Wally Hilgenberg

No. 67, 58
- Positions: Linebacker, Guard

Personal information
- Born: September 19, 1942 Marshalltown, Iowa, U.S.
- Died: September 23, 2008 (aged 66) Lakeville, Minnesota, U.S.
- Listed height: 6 ft 3 in (1.91 m)
- Listed weight: 229 lb (104 kg)

Career information
- High school: Wilton (Wilton, Iowa)
- College: Iowa
- NFL draft: 1964 (4th round, 48th overall pick)
- AFL draft: 1964 (8th round, 57th overall pick)

Career history
- Detroit Lions (1964–1967); Minnesota Vikings (1968–1979);

Awards and highlights
- NFL champion (1969); 50 Greatest Vikings; First-team All-Big Ten (1963);

Career NFL statistics
- Sacks: 7.5
- Safeties: 1
- Interceptions: 8
- Fumble recoveries: 14
- Total touchdowns: 2
- Stats at Pro Football Reference

= Wally Hilgenberg =

American football player (1942–2008)

Walter William Hilgenberg (September 19, 1942 – September 23, 2008) was a professional American football linebacker, he played 16 seasons in the National Football League (NFL), four with the Detroit Lions and 12 with the Minnesota Vikings.

==Early life==
Born in Marshalltown, Iowa, Hilgenberg's family moved to Wilton (then known as Wilton Junction) where he grew up and graduated from Wilton High School. He played college football in the Big Ten Conference at the University of Iowa in Iowa City, where he starred on both sides of the line of scrimmage, as a linebacker and as a guard. Two of his nephews, Jay and Joel would play on the offensive line at center in the NFL during the 1980s and 1990s.

==Professional career==
Hilgenberg was selected in the fourth round of the 1964 NFL draft (48th overall) by the Lions. In 1968, he was traded from the Lions to the Pittsburgh Steelers, but was waived before ever playing a game in Pittsburgh.

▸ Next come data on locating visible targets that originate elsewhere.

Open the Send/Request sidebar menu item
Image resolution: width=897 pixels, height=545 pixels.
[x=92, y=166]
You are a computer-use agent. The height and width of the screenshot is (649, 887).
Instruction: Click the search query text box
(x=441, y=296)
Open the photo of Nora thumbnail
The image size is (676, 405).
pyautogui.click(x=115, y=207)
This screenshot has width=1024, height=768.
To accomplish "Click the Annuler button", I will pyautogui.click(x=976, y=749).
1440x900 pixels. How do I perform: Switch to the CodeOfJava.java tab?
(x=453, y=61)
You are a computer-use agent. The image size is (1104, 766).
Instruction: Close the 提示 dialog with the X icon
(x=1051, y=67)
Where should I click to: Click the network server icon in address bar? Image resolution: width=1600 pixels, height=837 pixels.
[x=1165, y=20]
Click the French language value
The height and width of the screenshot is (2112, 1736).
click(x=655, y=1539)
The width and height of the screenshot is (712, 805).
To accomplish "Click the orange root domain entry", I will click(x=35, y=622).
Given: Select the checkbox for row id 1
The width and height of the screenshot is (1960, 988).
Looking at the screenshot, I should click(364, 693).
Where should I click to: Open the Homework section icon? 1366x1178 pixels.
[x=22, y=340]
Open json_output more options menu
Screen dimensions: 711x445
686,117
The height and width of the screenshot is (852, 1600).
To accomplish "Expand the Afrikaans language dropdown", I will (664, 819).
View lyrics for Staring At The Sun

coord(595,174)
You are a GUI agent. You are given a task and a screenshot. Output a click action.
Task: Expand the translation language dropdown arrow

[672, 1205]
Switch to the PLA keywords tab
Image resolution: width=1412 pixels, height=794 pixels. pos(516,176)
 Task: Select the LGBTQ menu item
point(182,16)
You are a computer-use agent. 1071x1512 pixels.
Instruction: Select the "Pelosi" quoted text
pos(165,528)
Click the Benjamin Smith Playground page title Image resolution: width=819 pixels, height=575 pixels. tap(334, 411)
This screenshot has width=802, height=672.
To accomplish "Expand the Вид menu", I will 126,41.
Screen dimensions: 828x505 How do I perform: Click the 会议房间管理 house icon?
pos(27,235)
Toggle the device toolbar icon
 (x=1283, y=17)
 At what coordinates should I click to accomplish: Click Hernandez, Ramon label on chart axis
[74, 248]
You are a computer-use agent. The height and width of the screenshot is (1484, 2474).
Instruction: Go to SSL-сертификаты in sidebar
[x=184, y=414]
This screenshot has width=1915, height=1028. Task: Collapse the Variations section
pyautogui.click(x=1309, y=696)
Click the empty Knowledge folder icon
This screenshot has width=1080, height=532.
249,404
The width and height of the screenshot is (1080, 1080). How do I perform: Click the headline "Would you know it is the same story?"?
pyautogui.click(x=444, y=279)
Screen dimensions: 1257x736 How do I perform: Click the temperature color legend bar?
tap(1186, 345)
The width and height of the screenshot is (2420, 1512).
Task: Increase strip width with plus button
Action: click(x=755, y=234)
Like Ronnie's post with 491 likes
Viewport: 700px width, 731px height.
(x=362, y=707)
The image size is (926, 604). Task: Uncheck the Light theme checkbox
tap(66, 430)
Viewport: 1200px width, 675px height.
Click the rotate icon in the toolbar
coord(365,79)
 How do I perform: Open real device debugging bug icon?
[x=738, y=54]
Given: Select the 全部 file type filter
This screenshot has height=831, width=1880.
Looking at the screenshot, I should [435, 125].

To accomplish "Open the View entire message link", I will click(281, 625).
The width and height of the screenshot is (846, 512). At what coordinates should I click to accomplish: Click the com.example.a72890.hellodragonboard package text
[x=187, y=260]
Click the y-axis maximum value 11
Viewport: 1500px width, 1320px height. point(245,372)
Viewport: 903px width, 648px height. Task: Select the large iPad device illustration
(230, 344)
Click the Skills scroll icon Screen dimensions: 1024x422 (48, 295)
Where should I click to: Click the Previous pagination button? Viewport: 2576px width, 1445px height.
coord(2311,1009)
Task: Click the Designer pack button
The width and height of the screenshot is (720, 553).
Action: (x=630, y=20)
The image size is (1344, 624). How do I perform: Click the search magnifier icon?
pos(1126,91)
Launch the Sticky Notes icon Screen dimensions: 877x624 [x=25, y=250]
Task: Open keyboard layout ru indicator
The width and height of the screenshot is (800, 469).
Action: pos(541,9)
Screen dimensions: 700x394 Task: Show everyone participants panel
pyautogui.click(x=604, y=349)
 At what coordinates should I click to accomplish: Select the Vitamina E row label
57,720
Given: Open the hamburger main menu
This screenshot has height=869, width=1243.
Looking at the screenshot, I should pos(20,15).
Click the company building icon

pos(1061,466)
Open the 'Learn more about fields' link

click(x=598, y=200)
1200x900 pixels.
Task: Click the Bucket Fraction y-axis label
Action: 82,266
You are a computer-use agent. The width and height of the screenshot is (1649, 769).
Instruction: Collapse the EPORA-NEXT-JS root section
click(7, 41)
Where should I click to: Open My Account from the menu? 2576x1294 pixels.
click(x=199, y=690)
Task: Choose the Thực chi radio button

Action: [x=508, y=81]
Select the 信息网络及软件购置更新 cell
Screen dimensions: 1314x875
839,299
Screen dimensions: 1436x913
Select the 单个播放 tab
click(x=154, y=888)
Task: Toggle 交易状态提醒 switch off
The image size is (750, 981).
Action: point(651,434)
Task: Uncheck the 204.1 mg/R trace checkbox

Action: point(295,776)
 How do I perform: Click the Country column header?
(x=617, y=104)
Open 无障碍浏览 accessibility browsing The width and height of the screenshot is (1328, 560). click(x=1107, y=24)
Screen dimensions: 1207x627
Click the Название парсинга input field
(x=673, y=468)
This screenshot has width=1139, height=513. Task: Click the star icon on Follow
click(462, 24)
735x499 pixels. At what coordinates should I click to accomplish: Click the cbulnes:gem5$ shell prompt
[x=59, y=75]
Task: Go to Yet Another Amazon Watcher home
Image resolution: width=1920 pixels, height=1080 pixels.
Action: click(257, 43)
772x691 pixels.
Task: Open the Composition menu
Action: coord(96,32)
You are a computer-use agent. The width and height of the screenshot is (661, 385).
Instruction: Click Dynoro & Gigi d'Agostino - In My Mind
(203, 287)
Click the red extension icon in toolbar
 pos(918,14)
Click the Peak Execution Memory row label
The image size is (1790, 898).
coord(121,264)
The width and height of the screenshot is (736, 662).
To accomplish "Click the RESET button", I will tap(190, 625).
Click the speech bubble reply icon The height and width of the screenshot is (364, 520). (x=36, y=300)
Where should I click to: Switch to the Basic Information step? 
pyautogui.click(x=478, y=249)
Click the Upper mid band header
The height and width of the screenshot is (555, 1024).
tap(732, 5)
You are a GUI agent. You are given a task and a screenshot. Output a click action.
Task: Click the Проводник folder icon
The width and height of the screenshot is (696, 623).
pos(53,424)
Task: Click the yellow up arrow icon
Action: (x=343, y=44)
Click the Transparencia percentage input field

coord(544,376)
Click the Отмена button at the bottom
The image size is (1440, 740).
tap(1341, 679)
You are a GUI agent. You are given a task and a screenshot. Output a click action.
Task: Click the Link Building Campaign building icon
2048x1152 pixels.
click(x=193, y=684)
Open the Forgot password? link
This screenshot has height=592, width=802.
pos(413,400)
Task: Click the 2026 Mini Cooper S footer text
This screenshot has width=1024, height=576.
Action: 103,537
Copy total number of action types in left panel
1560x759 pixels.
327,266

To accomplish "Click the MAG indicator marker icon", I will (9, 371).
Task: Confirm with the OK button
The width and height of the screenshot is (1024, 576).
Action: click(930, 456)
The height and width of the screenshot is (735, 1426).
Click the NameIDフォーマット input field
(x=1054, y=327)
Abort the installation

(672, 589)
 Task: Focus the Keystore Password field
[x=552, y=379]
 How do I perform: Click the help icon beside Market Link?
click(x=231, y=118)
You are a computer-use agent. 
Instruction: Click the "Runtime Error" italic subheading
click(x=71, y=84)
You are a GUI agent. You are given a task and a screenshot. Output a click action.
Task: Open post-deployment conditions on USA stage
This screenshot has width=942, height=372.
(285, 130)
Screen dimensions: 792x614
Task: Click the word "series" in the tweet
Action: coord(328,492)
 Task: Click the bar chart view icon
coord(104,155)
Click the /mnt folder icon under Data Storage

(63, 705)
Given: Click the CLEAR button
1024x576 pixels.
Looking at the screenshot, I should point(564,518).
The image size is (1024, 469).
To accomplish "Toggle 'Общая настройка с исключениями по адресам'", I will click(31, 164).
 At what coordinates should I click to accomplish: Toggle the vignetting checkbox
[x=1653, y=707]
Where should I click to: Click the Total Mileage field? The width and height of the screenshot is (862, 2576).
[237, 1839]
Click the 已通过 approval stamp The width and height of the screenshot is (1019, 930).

Hilgenberg was picked up off waivers by the Vikings and played for another dozen seasons, though 1979. During that time, he was one of 11 players to appear in all four of the Vikings' Super Bowls (IV, VIII, IX, XI).

==Personal life==
Hilgenberg's daughter Kristi was Miss Minnesota Teen USA 1998. His grandson Luke Lindahl was a linebacker for the Iowa Hawkeyes.

==Death==
Hilgenberg died at age 66 in 2008, after battling amyotrophic lateral sclerosis or Lou Gehrig's disease for several years. After his death, brain dissection found advanced chronic traumatic encephalopathy (CTE), which mimics many ALS symptoms. He was one of at least 345 NFL players to be diagnosed after death with this disease, which is caused by repeated hits to the head.